PaddedMatrices.matmul
— Methodmatmul(A, B)
Multiply matrices A
and B
.
PaddedMatrices.matmul_serial!
— Methodmatmul_serial!(C, A, B[, α = 1, β = 0])
Calculates C = α * (A * B) + β * C
in place.
A single threaded matrix-matrix-multiply implementation. Supports dynamically and statically sized arrays.
Organizationally, matmul_serial!
checks the arrays properties to try and dispatch to an appropriate implementation. If the arrays are small and statically sized, it will dispatch to an inlined multiply.

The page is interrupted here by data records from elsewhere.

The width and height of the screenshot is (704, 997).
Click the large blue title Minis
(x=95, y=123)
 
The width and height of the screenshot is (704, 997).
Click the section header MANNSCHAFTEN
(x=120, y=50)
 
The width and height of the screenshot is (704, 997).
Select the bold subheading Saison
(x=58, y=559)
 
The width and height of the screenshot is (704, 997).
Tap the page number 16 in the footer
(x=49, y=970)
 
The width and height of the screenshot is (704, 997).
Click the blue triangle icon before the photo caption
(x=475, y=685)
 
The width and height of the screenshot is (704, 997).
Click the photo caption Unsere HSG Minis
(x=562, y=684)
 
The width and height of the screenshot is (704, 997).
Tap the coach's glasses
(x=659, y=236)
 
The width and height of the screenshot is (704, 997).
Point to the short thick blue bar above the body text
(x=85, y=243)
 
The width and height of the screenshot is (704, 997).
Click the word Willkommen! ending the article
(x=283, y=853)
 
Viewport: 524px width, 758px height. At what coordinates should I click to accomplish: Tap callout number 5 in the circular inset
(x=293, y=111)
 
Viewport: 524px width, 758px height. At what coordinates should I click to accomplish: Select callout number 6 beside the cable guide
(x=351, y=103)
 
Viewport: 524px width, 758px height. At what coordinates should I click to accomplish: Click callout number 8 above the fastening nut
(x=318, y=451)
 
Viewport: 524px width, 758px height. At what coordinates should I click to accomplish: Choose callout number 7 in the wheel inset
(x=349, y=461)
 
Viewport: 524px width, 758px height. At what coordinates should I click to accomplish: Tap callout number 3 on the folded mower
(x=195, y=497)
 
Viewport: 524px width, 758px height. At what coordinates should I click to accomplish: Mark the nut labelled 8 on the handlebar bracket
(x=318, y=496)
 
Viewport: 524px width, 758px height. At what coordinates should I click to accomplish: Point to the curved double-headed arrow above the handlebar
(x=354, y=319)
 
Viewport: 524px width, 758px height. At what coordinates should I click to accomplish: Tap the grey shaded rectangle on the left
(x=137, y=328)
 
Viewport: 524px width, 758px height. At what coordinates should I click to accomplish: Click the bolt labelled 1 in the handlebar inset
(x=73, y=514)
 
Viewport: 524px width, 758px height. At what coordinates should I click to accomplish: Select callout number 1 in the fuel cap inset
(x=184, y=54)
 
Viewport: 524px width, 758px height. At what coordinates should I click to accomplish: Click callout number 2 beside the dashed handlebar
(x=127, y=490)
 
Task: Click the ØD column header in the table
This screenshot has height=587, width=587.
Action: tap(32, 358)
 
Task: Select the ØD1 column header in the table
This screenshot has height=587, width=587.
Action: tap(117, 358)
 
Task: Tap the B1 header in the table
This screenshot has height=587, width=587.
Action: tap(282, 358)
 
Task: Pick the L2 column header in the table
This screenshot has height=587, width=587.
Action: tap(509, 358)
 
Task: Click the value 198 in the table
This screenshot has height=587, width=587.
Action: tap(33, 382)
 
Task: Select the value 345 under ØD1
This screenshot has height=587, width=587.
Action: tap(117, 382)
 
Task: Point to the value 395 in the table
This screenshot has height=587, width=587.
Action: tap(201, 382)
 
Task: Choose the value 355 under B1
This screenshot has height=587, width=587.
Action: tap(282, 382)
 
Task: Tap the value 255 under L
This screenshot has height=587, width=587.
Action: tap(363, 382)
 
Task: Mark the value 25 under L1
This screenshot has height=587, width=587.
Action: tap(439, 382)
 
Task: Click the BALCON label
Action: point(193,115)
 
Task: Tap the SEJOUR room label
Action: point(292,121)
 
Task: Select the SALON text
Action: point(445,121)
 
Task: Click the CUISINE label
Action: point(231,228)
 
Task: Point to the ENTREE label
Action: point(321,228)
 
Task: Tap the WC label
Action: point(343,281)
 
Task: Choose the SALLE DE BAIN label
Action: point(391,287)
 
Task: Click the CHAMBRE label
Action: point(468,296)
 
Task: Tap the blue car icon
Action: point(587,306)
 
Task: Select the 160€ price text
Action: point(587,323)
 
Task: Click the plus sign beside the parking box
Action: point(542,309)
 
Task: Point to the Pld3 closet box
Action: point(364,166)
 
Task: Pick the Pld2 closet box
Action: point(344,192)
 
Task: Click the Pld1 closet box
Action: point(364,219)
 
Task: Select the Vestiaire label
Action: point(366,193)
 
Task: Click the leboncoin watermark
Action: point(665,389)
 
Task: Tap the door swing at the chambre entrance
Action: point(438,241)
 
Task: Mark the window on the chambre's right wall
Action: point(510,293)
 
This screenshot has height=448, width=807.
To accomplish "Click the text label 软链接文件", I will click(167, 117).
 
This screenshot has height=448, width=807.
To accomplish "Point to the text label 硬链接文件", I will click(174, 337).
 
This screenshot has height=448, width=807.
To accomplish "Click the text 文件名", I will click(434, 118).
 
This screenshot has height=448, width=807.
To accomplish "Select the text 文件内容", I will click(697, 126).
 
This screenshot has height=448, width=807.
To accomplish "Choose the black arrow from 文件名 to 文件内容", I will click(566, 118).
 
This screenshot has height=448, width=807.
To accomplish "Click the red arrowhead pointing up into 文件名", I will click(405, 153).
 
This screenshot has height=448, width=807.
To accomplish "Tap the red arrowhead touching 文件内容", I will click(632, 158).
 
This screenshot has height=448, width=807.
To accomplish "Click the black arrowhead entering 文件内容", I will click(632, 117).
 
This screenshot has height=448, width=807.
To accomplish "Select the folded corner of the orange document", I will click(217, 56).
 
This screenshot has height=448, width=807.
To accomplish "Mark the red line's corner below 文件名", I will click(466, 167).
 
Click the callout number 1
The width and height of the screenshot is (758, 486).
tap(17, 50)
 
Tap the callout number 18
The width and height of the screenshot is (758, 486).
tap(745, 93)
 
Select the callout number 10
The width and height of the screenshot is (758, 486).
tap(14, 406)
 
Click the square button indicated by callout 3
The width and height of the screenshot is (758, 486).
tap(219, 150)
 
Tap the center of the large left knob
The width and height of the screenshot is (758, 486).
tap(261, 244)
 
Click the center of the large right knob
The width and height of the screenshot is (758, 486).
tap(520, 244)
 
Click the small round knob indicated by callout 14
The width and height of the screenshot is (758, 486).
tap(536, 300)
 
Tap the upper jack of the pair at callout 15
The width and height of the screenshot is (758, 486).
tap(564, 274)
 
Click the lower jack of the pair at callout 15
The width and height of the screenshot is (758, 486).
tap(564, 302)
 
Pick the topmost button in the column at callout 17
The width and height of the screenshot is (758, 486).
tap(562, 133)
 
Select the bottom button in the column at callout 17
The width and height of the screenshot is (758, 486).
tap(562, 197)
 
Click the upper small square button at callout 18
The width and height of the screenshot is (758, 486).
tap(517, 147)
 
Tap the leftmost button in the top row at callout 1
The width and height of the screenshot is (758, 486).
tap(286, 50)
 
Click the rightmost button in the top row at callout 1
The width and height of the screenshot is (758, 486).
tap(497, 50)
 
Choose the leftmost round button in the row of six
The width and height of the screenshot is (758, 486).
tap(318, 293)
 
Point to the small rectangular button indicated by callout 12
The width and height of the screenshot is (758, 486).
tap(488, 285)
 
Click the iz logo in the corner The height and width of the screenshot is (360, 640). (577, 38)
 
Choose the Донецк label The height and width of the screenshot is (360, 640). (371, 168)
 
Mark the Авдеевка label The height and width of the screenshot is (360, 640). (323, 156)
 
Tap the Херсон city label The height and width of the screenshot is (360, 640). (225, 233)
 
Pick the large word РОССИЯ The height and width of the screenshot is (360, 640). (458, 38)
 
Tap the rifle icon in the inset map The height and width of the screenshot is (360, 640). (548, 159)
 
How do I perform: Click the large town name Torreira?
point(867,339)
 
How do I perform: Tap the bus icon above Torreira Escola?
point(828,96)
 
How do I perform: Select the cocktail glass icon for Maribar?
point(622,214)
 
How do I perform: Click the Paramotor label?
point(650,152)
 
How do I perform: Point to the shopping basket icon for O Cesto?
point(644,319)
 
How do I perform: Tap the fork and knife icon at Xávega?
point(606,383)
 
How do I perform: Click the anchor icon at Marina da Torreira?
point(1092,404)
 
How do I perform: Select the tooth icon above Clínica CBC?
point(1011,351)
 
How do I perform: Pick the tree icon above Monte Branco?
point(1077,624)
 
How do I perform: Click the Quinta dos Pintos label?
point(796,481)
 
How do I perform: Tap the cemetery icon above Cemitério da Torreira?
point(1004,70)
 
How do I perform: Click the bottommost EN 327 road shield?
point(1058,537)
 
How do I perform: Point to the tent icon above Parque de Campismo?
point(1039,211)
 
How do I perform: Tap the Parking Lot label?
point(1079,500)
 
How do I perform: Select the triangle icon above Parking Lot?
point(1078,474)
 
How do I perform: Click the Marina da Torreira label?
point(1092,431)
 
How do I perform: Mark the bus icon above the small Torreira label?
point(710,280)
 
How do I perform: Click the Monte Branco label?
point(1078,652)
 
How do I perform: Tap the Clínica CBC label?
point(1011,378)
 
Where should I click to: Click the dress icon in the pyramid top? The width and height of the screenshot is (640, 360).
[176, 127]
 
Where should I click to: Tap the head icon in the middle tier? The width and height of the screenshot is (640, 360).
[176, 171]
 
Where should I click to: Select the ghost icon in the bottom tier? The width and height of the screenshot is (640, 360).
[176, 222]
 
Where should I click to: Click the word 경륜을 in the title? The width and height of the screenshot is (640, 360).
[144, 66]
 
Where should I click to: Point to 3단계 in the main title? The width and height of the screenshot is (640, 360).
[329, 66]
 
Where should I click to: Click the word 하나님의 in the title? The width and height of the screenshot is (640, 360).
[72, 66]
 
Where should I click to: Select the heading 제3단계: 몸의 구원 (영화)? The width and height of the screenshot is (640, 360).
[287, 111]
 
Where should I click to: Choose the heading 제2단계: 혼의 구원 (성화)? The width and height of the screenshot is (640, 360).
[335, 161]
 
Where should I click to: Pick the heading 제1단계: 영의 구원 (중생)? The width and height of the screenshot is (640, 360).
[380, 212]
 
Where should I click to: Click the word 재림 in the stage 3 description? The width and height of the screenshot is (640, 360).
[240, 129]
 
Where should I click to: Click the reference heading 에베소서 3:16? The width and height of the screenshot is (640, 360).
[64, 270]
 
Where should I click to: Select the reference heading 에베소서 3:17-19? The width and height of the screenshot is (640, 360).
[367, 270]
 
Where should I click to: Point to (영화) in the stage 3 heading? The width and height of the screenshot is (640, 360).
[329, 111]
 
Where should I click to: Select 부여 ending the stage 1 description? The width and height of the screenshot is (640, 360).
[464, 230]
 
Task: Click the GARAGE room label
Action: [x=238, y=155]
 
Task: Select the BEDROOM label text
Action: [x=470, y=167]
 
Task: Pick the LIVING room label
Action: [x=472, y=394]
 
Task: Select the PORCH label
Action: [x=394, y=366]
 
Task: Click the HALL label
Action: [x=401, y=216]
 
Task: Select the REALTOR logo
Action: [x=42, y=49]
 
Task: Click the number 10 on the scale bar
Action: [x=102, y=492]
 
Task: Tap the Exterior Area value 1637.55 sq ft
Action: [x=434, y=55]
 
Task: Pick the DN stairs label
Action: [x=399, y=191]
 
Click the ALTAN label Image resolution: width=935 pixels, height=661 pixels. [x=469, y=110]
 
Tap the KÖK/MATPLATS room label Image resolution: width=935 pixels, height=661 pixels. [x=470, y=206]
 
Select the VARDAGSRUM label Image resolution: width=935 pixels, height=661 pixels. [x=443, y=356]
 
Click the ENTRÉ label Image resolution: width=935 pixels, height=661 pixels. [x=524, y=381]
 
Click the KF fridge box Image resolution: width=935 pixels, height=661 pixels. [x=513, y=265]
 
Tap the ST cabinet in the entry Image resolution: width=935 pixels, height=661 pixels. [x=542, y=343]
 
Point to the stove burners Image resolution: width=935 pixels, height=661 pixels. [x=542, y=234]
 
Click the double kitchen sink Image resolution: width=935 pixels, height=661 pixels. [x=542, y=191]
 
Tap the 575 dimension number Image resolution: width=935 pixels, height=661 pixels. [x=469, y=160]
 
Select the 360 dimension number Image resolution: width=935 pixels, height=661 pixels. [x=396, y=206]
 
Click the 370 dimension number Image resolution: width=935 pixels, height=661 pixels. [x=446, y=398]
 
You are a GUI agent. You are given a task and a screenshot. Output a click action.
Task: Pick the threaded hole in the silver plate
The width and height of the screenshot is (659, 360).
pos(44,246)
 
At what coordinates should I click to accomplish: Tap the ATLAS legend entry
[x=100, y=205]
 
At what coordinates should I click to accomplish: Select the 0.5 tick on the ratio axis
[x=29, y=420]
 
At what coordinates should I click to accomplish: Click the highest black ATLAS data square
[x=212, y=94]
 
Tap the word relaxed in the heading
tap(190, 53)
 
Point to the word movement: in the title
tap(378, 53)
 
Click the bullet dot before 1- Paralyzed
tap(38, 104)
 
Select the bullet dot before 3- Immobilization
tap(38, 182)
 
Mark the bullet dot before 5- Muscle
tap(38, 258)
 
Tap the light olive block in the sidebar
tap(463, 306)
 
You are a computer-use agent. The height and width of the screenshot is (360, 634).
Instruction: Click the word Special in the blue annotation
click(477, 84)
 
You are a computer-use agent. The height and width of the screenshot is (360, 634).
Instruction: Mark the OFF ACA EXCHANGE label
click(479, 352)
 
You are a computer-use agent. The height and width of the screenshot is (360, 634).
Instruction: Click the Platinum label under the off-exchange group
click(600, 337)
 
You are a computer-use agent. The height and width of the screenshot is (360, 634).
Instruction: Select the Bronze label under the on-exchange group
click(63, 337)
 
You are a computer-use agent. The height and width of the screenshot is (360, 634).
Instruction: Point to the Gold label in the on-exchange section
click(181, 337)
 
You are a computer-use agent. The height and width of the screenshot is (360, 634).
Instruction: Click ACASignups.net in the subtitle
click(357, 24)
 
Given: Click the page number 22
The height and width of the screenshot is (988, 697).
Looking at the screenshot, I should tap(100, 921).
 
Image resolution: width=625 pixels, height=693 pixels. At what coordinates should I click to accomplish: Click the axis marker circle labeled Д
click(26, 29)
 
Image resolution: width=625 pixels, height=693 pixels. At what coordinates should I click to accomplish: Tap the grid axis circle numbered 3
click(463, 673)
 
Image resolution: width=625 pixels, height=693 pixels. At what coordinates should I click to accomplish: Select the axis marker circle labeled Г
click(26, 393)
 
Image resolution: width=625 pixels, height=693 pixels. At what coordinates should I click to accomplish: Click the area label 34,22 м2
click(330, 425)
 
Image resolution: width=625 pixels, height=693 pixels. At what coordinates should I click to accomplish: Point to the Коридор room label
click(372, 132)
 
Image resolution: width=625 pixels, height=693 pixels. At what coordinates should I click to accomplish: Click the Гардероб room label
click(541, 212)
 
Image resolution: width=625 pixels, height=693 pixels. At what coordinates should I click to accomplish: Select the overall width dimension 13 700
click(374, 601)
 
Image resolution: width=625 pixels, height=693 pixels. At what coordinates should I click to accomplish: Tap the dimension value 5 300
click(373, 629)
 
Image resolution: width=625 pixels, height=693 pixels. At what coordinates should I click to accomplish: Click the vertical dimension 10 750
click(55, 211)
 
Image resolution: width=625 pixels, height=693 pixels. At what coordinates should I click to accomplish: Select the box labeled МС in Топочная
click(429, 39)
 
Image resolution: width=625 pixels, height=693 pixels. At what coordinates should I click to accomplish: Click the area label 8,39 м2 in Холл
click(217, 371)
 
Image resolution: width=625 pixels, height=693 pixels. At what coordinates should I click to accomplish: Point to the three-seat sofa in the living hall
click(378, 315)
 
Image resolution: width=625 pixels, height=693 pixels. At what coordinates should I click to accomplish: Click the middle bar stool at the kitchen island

Otherwise, based on the array's size, whether they are transposed, and whether the columns are already aligned, it decides to not pack at all, to pack only A
, or to pack both arrays A
and B
.
PaddedMatrices.reseet_bcache_lock!
— Methodresetbcachelock!()
Currently not using try/finally in matmul routine, despite locking. So if it errors for some reason, you may need to manually call reset_bcache_lock!()
.
PaddedMatrices.@gc_preserve
— Macro@gc_preserve foo(A, B, C)
Apply to a single, non-nested, function call. It will GC.@preserve
all the arguments, and substitute suitable arrays with PtrArray
s. This has the benefit of potentially allowing statically sized mutable arrays to be both stack allocated, and passed through a non-inlined function boundary.